“but take 7 parts of saltpetre, 5 of young hazel-wood, and 5 of sulphur,” &c.;

i.e. 1-2/5 sp., 1 char. and 1 sulph.

R. was the common contraction for recipe, and may be seen in Marcus Græcus’ first recipe (Berthelot’s text). Nov. Corul. could have presented no difficulty to Bacon’s correspondent, seeing that in the previous letter, Cap. X., Bacon had spoken of virgulti coryli. There he writes coryli: in his Opus Majus he wrote coruli (ii. 219, Bridges ed.).

The second anagram (in Greek, Roman, and Anglo-Saxon letters) seems to be a note to the first and need not detain us, since we have already got the names and proportions of the ingredients.

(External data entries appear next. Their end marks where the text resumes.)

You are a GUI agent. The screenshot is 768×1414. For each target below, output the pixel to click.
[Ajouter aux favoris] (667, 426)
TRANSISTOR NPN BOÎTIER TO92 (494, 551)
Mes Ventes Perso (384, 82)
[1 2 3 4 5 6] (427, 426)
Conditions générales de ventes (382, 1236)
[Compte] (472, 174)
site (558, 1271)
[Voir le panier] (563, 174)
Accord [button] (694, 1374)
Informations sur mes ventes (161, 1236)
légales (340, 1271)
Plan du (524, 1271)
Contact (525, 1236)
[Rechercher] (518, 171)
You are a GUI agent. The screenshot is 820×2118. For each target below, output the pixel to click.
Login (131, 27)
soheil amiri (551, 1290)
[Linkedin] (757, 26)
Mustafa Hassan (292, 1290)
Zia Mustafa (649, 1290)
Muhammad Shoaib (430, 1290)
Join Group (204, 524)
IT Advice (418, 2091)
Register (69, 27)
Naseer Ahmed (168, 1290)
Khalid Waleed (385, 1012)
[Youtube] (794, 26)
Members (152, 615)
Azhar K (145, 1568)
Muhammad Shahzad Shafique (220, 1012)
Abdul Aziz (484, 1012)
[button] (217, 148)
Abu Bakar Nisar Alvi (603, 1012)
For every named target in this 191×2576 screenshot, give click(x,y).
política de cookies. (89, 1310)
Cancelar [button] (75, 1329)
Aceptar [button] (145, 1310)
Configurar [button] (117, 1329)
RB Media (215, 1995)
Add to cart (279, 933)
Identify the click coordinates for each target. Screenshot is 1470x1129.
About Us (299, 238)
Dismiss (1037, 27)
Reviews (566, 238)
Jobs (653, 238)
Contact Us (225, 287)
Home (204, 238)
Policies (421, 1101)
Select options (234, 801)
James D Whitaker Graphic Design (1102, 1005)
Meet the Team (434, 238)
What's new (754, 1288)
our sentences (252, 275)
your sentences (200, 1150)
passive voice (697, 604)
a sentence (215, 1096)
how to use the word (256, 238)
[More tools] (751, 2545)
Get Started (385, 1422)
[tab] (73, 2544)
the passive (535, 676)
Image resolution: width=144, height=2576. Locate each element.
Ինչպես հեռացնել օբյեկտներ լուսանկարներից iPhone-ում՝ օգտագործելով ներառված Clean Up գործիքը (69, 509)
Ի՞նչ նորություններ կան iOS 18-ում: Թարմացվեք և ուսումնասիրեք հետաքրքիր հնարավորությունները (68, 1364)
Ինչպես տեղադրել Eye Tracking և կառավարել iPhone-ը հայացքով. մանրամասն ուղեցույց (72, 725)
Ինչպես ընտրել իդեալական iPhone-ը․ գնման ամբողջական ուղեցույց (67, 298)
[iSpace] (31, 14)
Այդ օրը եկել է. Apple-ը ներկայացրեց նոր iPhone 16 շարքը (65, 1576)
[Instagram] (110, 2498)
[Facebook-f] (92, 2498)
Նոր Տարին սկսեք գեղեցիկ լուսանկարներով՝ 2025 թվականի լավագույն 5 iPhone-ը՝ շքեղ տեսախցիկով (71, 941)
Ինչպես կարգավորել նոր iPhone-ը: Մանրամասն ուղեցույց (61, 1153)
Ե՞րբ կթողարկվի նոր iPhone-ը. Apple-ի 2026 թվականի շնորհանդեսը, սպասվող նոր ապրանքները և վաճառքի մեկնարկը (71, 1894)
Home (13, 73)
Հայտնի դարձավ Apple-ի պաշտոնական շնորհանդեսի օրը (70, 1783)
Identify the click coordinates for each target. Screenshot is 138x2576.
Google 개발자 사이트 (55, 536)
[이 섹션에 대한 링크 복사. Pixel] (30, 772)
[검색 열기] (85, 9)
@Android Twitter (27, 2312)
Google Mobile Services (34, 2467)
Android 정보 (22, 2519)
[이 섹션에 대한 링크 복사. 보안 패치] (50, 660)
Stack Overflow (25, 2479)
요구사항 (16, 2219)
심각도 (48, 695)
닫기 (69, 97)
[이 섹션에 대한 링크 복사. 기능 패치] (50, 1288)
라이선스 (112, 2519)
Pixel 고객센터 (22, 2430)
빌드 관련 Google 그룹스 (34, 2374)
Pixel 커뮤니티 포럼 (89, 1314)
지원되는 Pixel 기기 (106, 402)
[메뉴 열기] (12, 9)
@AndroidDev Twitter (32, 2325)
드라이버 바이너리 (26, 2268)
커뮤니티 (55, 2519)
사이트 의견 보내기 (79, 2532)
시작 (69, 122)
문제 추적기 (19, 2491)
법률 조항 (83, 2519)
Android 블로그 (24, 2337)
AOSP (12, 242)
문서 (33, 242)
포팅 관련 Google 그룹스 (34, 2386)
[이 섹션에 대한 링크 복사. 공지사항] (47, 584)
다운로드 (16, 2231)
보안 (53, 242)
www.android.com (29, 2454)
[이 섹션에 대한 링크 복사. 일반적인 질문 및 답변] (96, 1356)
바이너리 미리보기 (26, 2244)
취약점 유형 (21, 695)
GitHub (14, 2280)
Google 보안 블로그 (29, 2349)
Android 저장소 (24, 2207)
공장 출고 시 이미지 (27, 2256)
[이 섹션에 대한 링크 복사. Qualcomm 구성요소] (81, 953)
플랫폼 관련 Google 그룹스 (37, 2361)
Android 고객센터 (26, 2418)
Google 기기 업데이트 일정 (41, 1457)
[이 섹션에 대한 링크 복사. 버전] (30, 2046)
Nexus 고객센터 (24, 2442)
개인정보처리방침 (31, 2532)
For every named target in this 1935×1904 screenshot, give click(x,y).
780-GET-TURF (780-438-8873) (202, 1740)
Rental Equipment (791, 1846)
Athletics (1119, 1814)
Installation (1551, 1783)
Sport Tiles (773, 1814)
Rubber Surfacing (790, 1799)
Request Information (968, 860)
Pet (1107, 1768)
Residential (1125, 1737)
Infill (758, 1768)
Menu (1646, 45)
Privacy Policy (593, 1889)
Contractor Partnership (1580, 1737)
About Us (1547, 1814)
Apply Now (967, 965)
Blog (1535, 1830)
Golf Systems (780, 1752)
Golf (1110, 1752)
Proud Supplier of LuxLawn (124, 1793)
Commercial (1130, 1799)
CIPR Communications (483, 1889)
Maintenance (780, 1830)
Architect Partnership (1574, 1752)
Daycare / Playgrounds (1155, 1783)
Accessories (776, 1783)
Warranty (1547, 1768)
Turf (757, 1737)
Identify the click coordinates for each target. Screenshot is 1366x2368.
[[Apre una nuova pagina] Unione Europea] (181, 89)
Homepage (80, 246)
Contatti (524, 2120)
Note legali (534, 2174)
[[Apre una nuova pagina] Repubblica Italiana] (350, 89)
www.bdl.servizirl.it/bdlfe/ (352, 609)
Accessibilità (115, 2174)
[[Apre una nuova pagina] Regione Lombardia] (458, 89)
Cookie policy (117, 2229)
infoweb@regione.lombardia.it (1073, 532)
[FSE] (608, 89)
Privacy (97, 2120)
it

In deference to those readers who may reject the preceding attempts to read Bacon’s riddles, we now proceed to show, on grounds independent of the steganogram and anagram, that Bacon was in possession of an explosive.

The igneous bodies of which Bacon speaks fall into two classes. The first class are incendiaries. “Incendiaries,” he tells us, “may be made from saltpetre, or petroleum, or maltha,[372] or naphtha, mixed with other substances.... To these are allied Greek fire and many other incendiaries[373].... (Burning) maltha, if thrown upon an armed soldier, will cause his death.... It is difficult to extinguish, water being useless for this purpose.”[374]

But side by side with these passages we find descriptions of igneous compositions of a totally different kind. “There are other natural wonders. We can produce in the air sounds loud as thunder and flashes bright as lightning—nay, even surpassing the powers of nature. A small quantity of (a certain) composition, no bigger than one’s thumb, will give forth (on ignition) a deafening noise and a vivid flash.”[375] We have, too, the passage, already quoted, in the eleventh chapter, where he says that saltpetre and sulphur and something else give forth (on ignition) “a thundering noise and a vivid flash.”[376] Again: “Some compositions (when ignited) make an unbearable noise.... No other sound can be compared with it. Others produce flashes more fearful to behold than real lightning.... We may exemplify these effects with a child’s toy which contains within it a quantity of saltpetre (mixture) the size of one’s thumb. In the bursting of this bauble, made only of parchment, there are given forth a noise louder than the mutterings of thunder and a flash brighter than the brightest lightning.”[377] It will be evident on a moment’s consideration that the charge of this toy must have been an explosive. Had it been an incendiary, the paper would have taken fire long before the pressure of the gases generated by the combustion had increased sufficiently to burst the case, and there would have been no loud report.

The consequences of igniting these two classes of composition are described so clearly as to preclude all possible misunderstanding:—the incendiary burns fiercely, while the other mixture gives forth a bright flash and a loud noise. In the latter case, Bacon was describing an explosion, and, as he has elsewhere spoken of saltpetre, charcoal, and sulphur, the reasonable conclusion is that the explosive was gunpowder.

It has been said that the first of the foregoing passages—“there are other natural wonders,” &c.—describes a rocket. As everybody knows, a rocket in its flight makes a whizzing noise and is followed by a trail of heated gas and sparks. The whizzing noise can only be compared to thunder by a total disregard of fact, for no sound resembles thunder less. Does thunder whizz? The fiery trail can only be called a flash by an equal disregard of fact: it gives a continuous light. But if the rocket carries a bursting charge which explodes in mid-air, the explosion may, with venial exaggeration, be said to produce a flash like lightning and a noise like thunder. Bacon was alluding to a bursting charge consisting of an explosive, and that explosive was gunpowder.

Was Bacon aware of the projective force of gunpowder? There is nothing in his works (so far as I am acquainted with them) which suggests that he was. He knew that gunpowder exploded, and he believed that an army might be either actually blown up by it, or put to flight by the terror inspired by its explosion;[378] but he seems to have gone no further. He experimented, probably, with very small quantities of it; and the behaviour of gunpowder when fired in large quantities under pressure is so unlike its behaviour when fired in small quantities in the open air, that its projective force could neither have been predicted by abstract reasoning nor realised by even his powerful imagination.